### Exercise details:
Please arrange the stretch from the line containing "Task: Select the Google" through the end of the items as a two-column CSV with the columns instruction and coordinates, one row per item, holding its text and its answer. Put each in a single quoted field, turn line breaks into spaces, and leave the pictures out.

----- Listed entries

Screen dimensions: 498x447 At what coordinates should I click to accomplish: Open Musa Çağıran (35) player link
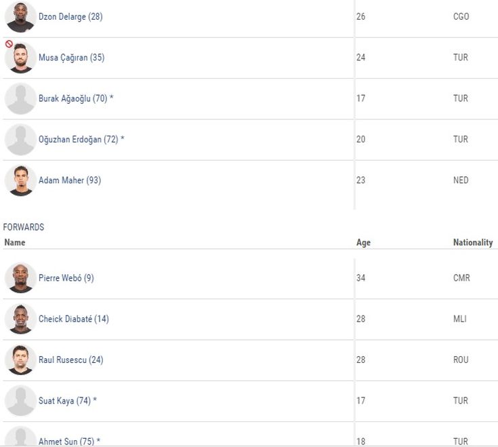(71, 58)
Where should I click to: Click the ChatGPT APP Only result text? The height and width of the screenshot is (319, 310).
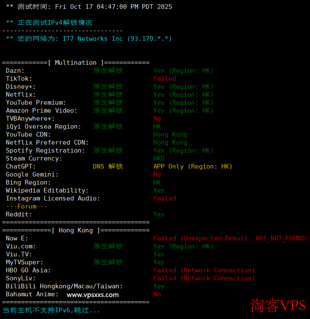[192, 166]
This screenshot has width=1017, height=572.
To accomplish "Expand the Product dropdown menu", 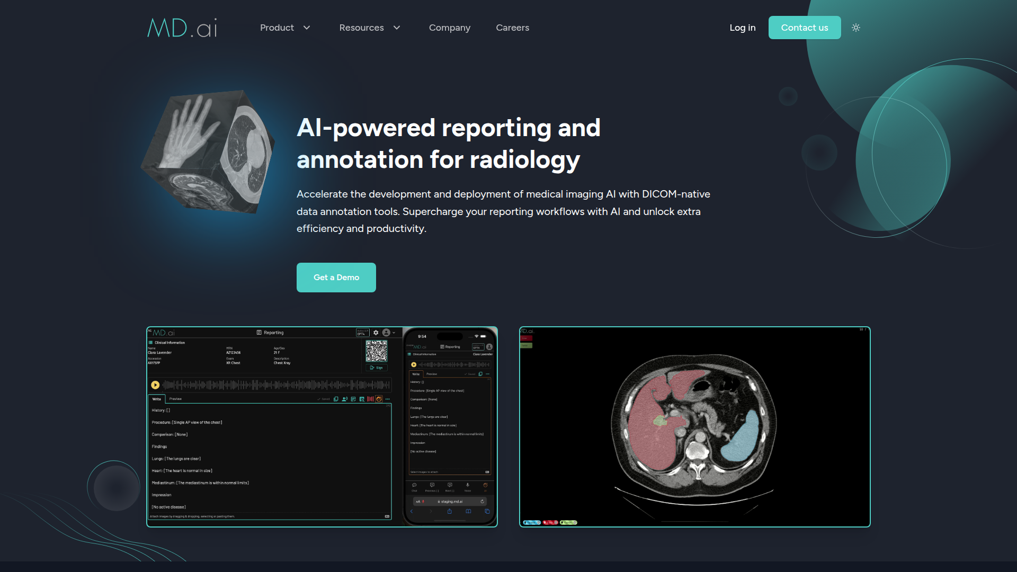I will pyautogui.click(x=285, y=28).
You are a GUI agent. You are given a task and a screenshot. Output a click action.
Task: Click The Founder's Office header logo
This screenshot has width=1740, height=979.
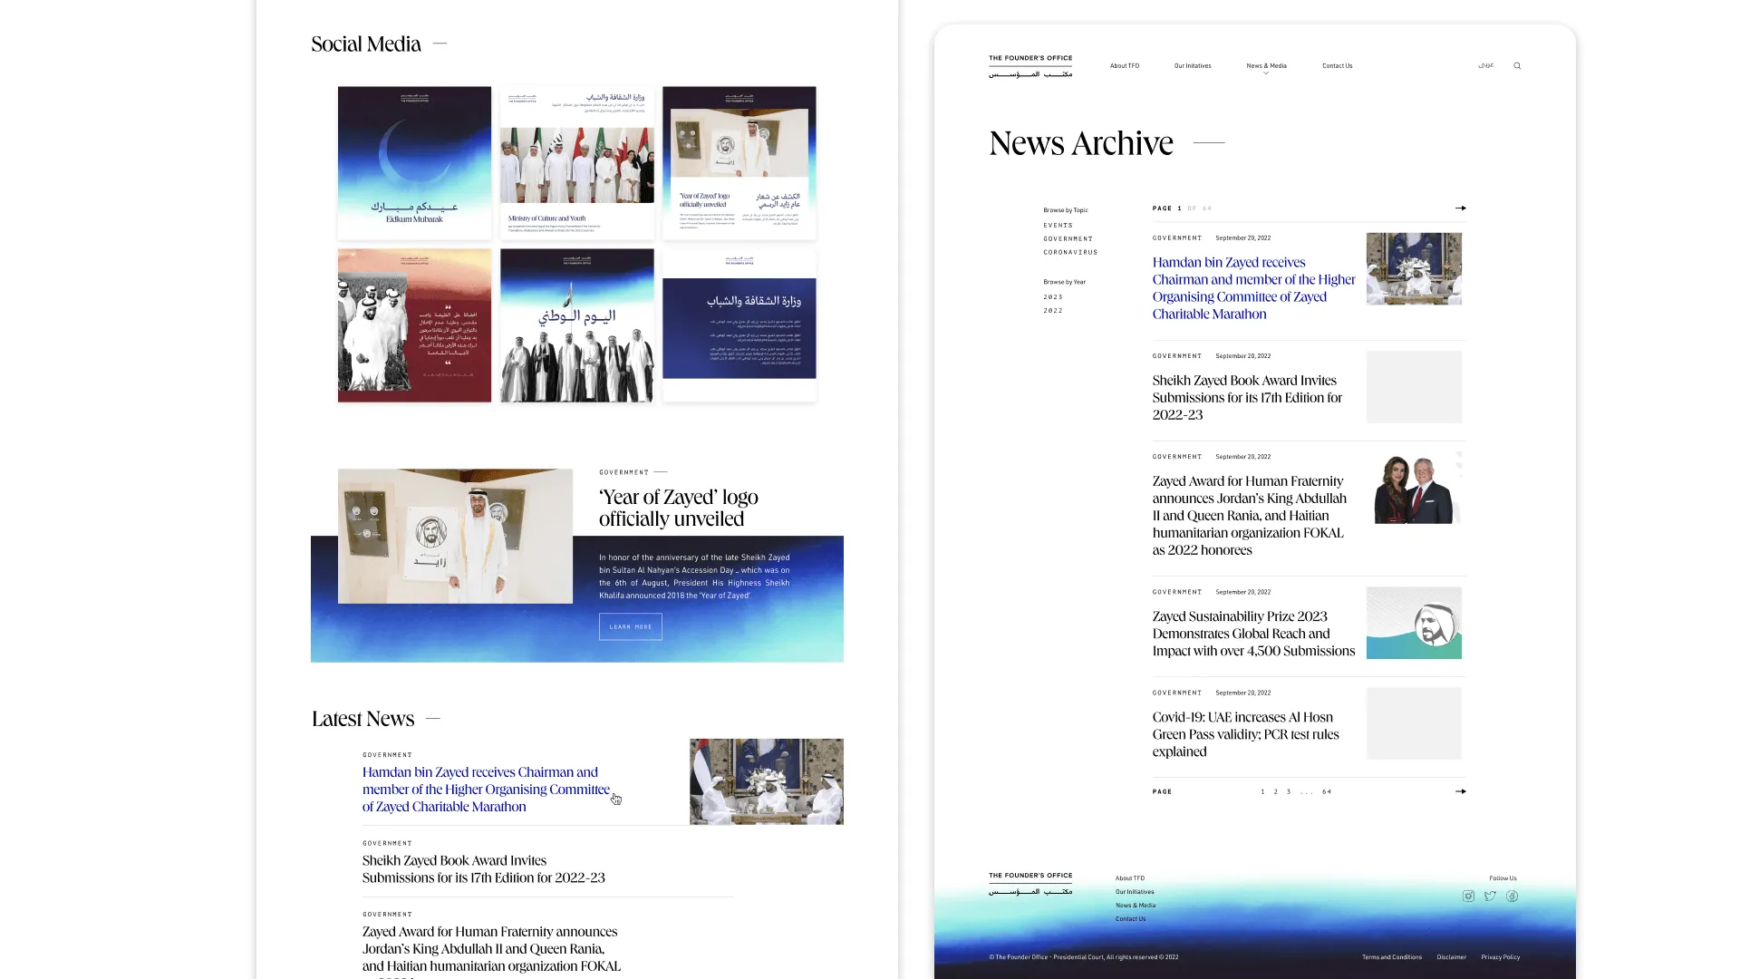(x=1030, y=66)
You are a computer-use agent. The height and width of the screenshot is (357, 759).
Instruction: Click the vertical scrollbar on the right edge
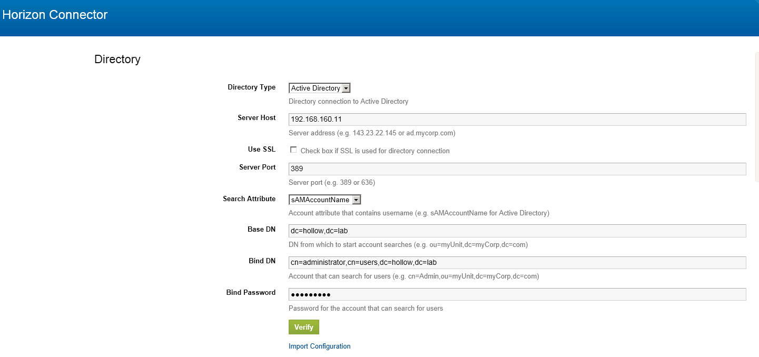(x=756, y=117)
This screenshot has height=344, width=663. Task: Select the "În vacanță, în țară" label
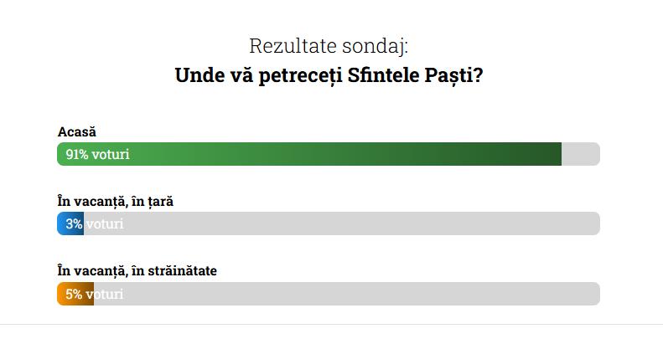(x=115, y=201)
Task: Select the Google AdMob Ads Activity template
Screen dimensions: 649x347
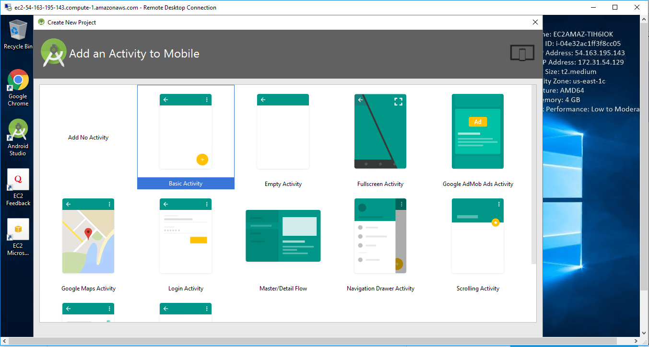Action: 478,131
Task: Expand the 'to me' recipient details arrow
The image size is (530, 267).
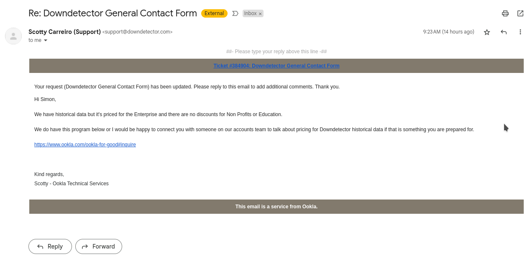Action: tap(46, 40)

----------

### Exercise response:
instruction,coordinates
"Task: Select the Google AdMob Ads Activity template Screen dimensions: 649x347","Action: 478,131"
"Task: Expand the 'to me' recipient details arrow The image size is (530, 267).","Action: tap(46, 40)"